1. Slice an apple into equal slices

2. Fill a cup with distilled water

3. At the antioxidants in the same volume (For capsules only 1 capsule was used)

4. Wait: observe and document the oxidization

5. Analyze Data

Step 5: Results / Data Analysis

90 minutes post-immersion:

No significant change across either scale for most samples. Apples immersed in water were slightly discolored (A: light brown, B: pale yellow) exclusively on the side exposed to air. Apples immersed in acerola cherry solution were slightly discolored (A: light brown, B: pale yellow) on BOTH sides.

9 hours post-immersion: Apples immersed in acerola solution were rated “worse” on both scales relative to the control slices immersed in water. The discoloration was evident on both immersed and exposed sides of these apples.

Apples immersed in blueberry solution were now discolored (A: pale yellow, B: light brown) on exposed half of flesh.

For Green Tea, Turmeric, and Acai; no significant change was noted across both samples A & B when compared to the time of slicing.

For all other solutions, pale yellow patches began on less than 25% of flesh.

22 hours post-immersion: No apples remain unaltered; but changes are very minimal in both samples A & B of apples immersed in Green Tea, Vitamin E, and Turmeric; and in sample A of Astaxanthin-dipped apples.

Apples immersed in Acerola remain “worse-off” in color when compared to those immersed in water; however extent of discoloration is now similar.

Apples immersed in Blueberry, Acai, Cacao are rated similar to those immersed in water on both scales.

38 hours post-immersion: Apples immersed in blueberry juice solution now similar in color to those immersed in acerola (both brown); although the extent of discoloration is lesser in blueberry-immersed slices. Both are slightly worse-off relative to control samples. No other significant changes reported.

46.5 hours post-immersion: No significant changes in any samples when compared to 38 hours post-immersion.

68 hours post-immersion: No significant changes across samples in both shade and extent of discoloration.

MOLD!

Most pervasive mold development on exposed half of both samples of Acai-immersed apples.

Some mold development on both samples of Cacao-immersed, and Acerola-immersed apples, as well as on sample (B) of blueberry-immersed apples.

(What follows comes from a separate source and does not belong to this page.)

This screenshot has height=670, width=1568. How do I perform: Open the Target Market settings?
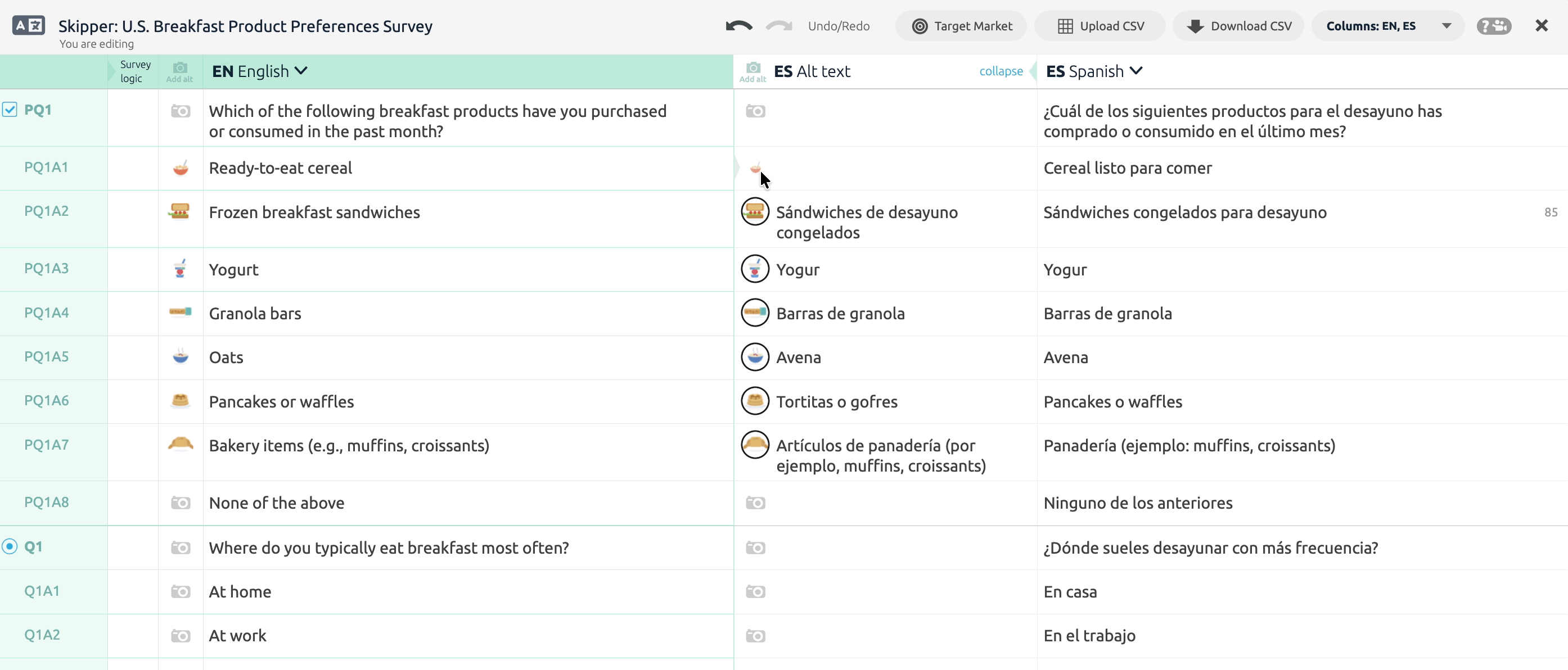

Beginnings of mold on one sample of each of the following: water, green tea, astaxanthin.

No traces of mold on either of the Tumeric-immersed samples.

72 hours post-immersion:

Apple quarters were sliced in half to reveal inner flesh. The texture was surprisingly similar to that of fresh apples; still crunchy and hard at the core, with the exception of a few millimeters of “soaked” tissue along immersed edges.

Turmeric-immersed apples stood out as having the largest area of “white” inner flesh.

Step 6: Conclusion

Food substances commonly known to be rich in antioxidants, such as those used in our experiment, may reduce oxidation of apple slices; but do not necessarily do so. Apple slices immersed in acerola cherry, for example, consistently performed worse in both shade and extent of discoloration when compared to those immersed in filtered drinking water. Solutions of turmeric, green tea, vitamin e, and astaxanthin; however; proved to significantly reduce signs of both oxidation and mold development. Turmeric, specifically, stood out as being the top antioxidant amongst those tested.

Step 7: Application

An assumption that antioxidants tested on apple plant tissue would have a similar effect on human tissue leads us to promote high and regular intake of turmeric, green tea, vitamin E and astaxanthin. Caution may be warranted when consuming fructose-rich foods such as acerola cherries, despite their high vitamin C content; as fruit-based antioxidants (blueberry, acai, and acerola) consistently performed at a level equal to or worse than water in our experiment.